I have had issues with Bacula jobs failing due to intermittent network 
issues in the past and they turned out to be either hardware errors or 
buggy NIC drivers. Therefore, the first thing I tried was moving the 
client VM to run on the same cluster node that the Bacula daemons were 
running on. This way the VM's virtual NIC and the cluster node's 
physical NIC are attached to the same Linux bridge interface, so traffic 
between the two should never go on the wire, eliminating the possibility 
of switch, wiring, and other external hardware problems. No luck. 
Exactly the same problem.


Next I turned on debugging for the SD. This produced a tremendous amount 
of logging with no errors or warnings until after several hundred GB of 
data was received from the client and suddenly there was a bad packet 
received, causing the connection to be dropped. The Bacula log didn't 
lie. There was indeed a network send error. But why?


Not having any knowledge of the internals of the Linux bridge device 
code, I thought that perhaps the host's physical NIC also attached to 
the bridge that bacula-sd is listening on, might somehow cause a 
problem. To eliminate that, I swapped the NIC in that host. I didn't 
have a different type of NIC to try, so it was replaced with another 
Intel i350 and of course used the same igb driver. Didn't work, but 
shows that it's not likely a NIC hardware error. Could a bug in the igb 
driver cause this? Maybe, but the NIC appeared to work flawlessly for 
everything else on the cluster node, including a web server VM connected 
to it through the same bridge. Or could it be the virtio_net driver? 
Again, it appears to work fine for the web server VM, but let's start 
with the virtio_net driver, since virtio_net (the client VM) is the 
sender and igb (bacula-sd listening on the cluster node's physical NIC) 
is the receiver.


So I searched for virtio-net and/or qemu-kvm network problems. I didn't 
find anything like this, exactly, but I did find that people reported VM 
network performance problems and latency issues and that, several 
qemu-kvm versions ago, the solution was to disable some TCP offloading 
features. I didn't have high expectations, but I disabled segmentation 
offload (TCP and UDP), as well as generic receive offload, on all 
involved NICs, started the job again, and SURPRISE, it worked! Ran for 
almost 3 hours, backing up 700 GB compressed and had no errors.
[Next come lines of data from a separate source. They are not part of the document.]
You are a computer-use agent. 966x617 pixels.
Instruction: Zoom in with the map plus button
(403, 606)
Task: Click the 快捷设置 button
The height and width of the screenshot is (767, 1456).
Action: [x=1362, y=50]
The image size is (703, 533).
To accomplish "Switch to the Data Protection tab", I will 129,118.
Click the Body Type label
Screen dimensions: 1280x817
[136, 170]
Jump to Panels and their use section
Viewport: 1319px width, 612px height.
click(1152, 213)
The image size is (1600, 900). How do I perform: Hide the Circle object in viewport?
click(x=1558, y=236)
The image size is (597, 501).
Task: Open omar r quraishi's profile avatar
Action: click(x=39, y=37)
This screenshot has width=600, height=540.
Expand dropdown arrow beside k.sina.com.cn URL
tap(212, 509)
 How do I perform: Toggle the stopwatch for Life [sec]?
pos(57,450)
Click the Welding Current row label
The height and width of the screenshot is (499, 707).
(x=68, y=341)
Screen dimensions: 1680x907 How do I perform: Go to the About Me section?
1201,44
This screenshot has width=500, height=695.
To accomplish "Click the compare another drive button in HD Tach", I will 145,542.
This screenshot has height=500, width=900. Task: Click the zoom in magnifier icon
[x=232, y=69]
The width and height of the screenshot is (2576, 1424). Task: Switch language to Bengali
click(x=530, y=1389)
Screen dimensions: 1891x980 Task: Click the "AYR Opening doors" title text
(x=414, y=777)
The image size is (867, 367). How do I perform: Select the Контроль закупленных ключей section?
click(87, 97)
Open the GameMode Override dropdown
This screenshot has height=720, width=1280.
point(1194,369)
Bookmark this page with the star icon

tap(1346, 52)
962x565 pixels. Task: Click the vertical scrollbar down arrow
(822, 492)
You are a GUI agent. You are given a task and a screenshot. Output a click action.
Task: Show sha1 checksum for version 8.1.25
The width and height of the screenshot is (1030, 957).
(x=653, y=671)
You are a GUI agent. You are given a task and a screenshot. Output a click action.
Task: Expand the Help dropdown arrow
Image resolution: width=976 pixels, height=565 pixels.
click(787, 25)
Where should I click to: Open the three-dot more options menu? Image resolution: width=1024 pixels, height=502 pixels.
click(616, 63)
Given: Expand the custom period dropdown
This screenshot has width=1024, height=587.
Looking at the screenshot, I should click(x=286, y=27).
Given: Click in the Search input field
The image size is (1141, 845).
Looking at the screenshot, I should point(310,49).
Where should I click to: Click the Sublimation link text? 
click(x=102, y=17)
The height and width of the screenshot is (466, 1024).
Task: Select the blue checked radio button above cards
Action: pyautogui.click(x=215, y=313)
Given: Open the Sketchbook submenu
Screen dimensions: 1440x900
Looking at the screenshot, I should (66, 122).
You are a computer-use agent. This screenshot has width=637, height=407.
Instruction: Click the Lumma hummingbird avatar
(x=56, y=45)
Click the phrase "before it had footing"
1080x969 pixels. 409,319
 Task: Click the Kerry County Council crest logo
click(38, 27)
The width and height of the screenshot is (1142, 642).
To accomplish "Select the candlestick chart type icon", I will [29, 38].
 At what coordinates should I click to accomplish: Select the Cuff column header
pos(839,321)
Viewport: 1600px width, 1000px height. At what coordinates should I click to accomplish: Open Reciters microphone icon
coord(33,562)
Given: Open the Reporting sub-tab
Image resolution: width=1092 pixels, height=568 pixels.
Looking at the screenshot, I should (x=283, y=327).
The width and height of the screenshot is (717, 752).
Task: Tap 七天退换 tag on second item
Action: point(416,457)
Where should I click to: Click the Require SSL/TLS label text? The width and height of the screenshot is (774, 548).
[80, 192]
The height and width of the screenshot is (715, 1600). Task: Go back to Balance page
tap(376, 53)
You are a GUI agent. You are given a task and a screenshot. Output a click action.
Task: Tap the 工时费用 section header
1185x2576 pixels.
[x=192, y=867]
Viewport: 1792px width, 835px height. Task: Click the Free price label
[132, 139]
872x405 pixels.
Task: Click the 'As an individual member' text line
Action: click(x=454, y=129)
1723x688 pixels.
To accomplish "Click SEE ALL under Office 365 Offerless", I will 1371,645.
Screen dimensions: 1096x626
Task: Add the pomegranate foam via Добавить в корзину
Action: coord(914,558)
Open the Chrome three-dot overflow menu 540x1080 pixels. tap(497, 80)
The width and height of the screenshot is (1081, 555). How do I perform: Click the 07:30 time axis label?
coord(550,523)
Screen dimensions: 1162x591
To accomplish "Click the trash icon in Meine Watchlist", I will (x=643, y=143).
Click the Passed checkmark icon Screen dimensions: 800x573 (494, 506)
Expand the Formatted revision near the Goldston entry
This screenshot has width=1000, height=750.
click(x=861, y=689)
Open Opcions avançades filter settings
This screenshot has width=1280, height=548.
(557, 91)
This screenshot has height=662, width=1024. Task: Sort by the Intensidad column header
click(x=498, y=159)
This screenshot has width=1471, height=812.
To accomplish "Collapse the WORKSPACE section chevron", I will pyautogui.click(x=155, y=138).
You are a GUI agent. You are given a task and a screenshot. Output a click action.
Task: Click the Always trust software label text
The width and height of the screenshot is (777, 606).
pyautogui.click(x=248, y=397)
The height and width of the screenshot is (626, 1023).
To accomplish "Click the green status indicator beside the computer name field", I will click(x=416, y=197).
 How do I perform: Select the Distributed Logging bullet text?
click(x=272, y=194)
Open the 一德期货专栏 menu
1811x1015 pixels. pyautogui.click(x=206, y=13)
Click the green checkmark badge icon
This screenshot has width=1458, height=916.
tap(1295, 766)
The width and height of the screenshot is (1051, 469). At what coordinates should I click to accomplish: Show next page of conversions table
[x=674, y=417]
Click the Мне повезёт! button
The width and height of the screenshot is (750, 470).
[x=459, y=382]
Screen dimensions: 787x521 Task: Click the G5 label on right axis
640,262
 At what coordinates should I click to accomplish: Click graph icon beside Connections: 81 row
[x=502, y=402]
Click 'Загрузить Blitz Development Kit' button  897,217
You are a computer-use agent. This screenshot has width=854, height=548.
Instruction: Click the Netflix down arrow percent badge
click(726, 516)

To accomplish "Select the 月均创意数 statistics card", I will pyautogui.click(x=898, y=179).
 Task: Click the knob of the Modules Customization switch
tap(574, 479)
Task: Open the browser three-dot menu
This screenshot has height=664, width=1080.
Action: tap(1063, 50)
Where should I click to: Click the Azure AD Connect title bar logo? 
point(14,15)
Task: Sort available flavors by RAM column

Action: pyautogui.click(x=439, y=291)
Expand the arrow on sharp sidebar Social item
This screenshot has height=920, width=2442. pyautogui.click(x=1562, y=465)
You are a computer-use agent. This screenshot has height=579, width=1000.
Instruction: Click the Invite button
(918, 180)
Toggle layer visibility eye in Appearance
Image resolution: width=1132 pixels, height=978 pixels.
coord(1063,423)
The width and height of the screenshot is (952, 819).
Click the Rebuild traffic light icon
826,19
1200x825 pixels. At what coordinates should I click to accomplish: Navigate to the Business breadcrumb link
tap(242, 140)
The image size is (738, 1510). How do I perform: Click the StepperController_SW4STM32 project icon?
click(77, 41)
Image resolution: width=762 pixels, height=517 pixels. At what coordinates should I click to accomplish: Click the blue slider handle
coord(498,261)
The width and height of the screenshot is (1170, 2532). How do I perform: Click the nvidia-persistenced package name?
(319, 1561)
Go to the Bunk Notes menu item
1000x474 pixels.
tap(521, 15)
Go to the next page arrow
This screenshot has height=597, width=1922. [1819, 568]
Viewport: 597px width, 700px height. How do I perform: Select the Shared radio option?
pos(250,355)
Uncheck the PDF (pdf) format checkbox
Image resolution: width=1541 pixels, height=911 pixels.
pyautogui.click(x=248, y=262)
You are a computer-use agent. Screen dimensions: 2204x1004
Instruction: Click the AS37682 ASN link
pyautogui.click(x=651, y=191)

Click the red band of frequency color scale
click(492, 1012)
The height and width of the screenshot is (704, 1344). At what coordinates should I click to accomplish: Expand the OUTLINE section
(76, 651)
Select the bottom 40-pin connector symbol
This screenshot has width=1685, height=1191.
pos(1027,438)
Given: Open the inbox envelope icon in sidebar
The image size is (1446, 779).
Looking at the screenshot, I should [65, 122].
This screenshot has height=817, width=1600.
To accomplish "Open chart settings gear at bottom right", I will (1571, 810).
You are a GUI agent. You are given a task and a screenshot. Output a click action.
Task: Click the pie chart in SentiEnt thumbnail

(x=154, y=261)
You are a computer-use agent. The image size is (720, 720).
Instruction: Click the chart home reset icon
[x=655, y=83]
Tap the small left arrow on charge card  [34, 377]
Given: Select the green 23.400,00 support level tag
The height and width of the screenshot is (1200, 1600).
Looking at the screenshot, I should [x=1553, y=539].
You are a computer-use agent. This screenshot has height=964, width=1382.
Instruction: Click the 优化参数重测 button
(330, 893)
Conclusion: There is a bug somewhere! I think maybe the checksum 
calculation is failing when segmentation offload is enabled. It seems 
that checksum offload works so long as segmentation offload is disabled. 
I didn't try disabling checksum offload and re-enabling segmentation 
offload, nor did I try re-enabling generic receive offload.


To disable segmentation offload I used:

/sbin/ethtool -K ethX tso off gso off gro off

I disabled those on all interfaces involved. It may only be necessary to 
do this on one of the involved interfaces. I don't know. I just don't 
have time to try all permutations, and this seems to work with little or 
no performance degradation, at least in my case.


Once again, Bacula shows itself to be the most demanding network app 
that I know of, and so able to trigger all of the most obscure and 
intermittent networking problems.





___
Bacula-users mailing list
Bacula-users@lists.sourceforge.net
https://lists.sourceforge.net/lists/listinfo/bacula-users


[Bacula-users] Still present

2020-08-05 Thread Crystian Dorabiatto
Good morning. How are you?

Some of my Jobs I see this warning when I recycle volumes.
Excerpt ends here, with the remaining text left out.